* The task *
Produce a word-for-word copy of the data below.

* Dataset entries *

________________________

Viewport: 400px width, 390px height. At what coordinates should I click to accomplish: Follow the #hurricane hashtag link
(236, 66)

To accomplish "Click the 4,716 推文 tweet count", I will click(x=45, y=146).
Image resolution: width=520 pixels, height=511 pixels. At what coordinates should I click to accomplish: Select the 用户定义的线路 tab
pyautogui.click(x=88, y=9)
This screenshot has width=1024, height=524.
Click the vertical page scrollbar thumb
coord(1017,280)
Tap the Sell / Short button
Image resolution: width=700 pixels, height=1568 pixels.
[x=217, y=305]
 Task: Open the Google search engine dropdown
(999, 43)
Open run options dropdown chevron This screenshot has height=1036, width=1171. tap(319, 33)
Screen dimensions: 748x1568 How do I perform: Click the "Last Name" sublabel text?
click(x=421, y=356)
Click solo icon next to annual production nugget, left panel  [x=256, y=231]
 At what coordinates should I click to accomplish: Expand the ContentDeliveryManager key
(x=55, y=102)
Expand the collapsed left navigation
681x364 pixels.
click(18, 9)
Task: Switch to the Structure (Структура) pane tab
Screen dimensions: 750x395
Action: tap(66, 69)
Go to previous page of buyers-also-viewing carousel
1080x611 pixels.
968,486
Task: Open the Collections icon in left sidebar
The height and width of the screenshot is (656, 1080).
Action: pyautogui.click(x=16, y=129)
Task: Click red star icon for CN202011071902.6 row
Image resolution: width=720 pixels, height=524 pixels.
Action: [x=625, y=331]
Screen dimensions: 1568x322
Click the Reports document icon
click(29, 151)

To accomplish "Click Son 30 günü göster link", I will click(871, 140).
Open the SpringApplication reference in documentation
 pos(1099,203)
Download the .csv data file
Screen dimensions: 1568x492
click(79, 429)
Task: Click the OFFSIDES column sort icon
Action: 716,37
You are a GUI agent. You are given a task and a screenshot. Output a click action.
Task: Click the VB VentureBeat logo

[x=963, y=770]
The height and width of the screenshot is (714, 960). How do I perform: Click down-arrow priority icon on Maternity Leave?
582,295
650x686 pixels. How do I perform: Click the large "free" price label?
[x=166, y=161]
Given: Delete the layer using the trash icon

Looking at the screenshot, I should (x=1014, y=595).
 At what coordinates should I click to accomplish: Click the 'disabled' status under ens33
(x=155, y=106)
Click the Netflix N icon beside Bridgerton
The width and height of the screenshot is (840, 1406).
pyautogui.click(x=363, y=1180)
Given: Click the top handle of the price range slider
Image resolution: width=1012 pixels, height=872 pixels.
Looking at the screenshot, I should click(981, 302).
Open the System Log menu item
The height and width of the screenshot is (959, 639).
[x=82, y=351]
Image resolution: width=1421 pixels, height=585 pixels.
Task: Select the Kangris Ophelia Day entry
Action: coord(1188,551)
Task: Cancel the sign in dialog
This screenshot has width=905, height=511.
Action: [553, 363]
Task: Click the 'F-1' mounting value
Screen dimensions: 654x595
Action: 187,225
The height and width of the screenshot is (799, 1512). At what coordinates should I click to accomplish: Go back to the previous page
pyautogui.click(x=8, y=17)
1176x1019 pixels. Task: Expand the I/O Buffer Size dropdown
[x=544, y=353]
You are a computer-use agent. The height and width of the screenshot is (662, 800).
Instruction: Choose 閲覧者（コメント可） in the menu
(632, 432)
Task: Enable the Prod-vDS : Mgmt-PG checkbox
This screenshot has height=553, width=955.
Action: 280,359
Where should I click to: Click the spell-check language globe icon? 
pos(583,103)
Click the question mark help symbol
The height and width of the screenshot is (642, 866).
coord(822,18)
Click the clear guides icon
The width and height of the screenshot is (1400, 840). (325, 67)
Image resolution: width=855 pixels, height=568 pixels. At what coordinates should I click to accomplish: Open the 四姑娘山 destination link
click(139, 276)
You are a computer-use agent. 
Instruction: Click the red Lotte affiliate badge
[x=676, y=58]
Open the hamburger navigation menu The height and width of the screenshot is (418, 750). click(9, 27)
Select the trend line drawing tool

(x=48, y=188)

________________________

* Task answer *
Viewport: 400px width, 390px height. At what coordinates should I click to accomplish: Follow the #hurricane hashtag link
(236, 66)

To accomplish "Click the 4,716 推文 tweet count", I will click(x=45, y=146).
Image resolution: width=520 pixels, height=511 pixels. At what coordinates should I click to accomplish: Select the 用户定义的线路 tab
pyautogui.click(x=88, y=9)
This screenshot has width=1024, height=524.
Click the vertical page scrollbar thumb
coord(1017,280)
Tap the Sell / Short button
Image resolution: width=700 pixels, height=1568 pixels.
[x=217, y=305]
 Task: Open the Google search engine dropdown
(999, 43)
Open run options dropdown chevron This screenshot has height=1036, width=1171. tap(319, 33)
Screen dimensions: 748x1568 How do I perform: Click the "Last Name" sublabel text?
click(x=421, y=356)
Click solo icon next to annual production nugget, left panel  [x=256, y=231]
 At what coordinates should I click to accomplish: Expand the ContentDeliveryManager key
(x=55, y=102)
Expand the collapsed left navigation
681x364 pixels.
click(18, 9)
Task: Switch to the Structure (Структура) pane tab
Screen dimensions: 750x395
Action: tap(66, 69)
Go to previous page of buyers-also-viewing carousel
1080x611 pixels.
968,486
Task: Open the Collections icon in left sidebar
The height and width of the screenshot is (656, 1080).
Action: pyautogui.click(x=16, y=129)
Task: Click red star icon for CN202011071902.6 row
Image resolution: width=720 pixels, height=524 pixels.
Action: [x=625, y=331]
Screen dimensions: 1568x322
Click the Reports document icon
click(29, 151)

To accomplish "Click Son 30 günü göster link", I will click(871, 140).
Open the SpringApplication reference in documentation
 pos(1099,203)
Download the .csv data file
Screen dimensions: 1568x492
click(79, 429)
Task: Click the OFFSIDES column sort icon
Action: 716,37
You are a GUI agent. You are given a task and a screenshot. Output a click action.
Task: Click the VB VentureBeat logo

[x=963, y=770]
The height and width of the screenshot is (714, 960). How do I perform: Click down-arrow priority icon on Maternity Leave?
582,295
650x686 pixels. How do I perform: Click the large "free" price label?
[x=166, y=161]
Given: Delete the layer using the trash icon

Looking at the screenshot, I should (x=1014, y=595).
 At what coordinates should I click to accomplish: Click the 'disabled' status under ens33
(x=155, y=106)
Click the Netflix N icon beside Bridgerton
The width and height of the screenshot is (840, 1406).
pyautogui.click(x=363, y=1180)
Given: Click the top handle of the price range slider
Image resolution: width=1012 pixels, height=872 pixels.
Looking at the screenshot, I should click(981, 302).
Open the System Log menu item
The height and width of the screenshot is (959, 639).
[x=82, y=351]
Image resolution: width=1421 pixels, height=585 pixels.
Task: Select the Kangris Ophelia Day entry
Action: coord(1188,551)
Task: Cancel the sign in dialog
This screenshot has width=905, height=511.
Action: [553, 363]
Task: Click the 'F-1' mounting value
Screen dimensions: 654x595
Action: 187,225
The height and width of the screenshot is (799, 1512). At what coordinates should I click to accomplish: Go back to the previous page
pyautogui.click(x=8, y=17)
1176x1019 pixels. Task: Expand the I/O Buffer Size dropdown
[x=544, y=353]
You are a computer-use agent. The height and width of the screenshot is (662, 800).
Instruction: Choose 閲覧者（コメント可） in the menu
(632, 432)
Task: Enable the Prod-vDS : Mgmt-PG checkbox
This screenshot has height=553, width=955.
Action: 280,359
Where should I click to: Click the spell-check language globe icon? 
pos(583,103)
Click the question mark help symbol
The height and width of the screenshot is (642, 866).
coord(822,18)
Click the clear guides icon
The width and height of the screenshot is (1400, 840). (325, 67)
Image resolution: width=855 pixels, height=568 pixels. At what coordinates should I click to accomplish: Open the 四姑娘山 destination link
click(139, 276)
You are a computer-use agent. 
Instruction: Click the red Lotte affiliate badge
[x=676, y=58]
Open the hamburger navigation menu The height and width of the screenshot is (418, 750). click(9, 27)
Select the trend line drawing tool

(x=48, y=188)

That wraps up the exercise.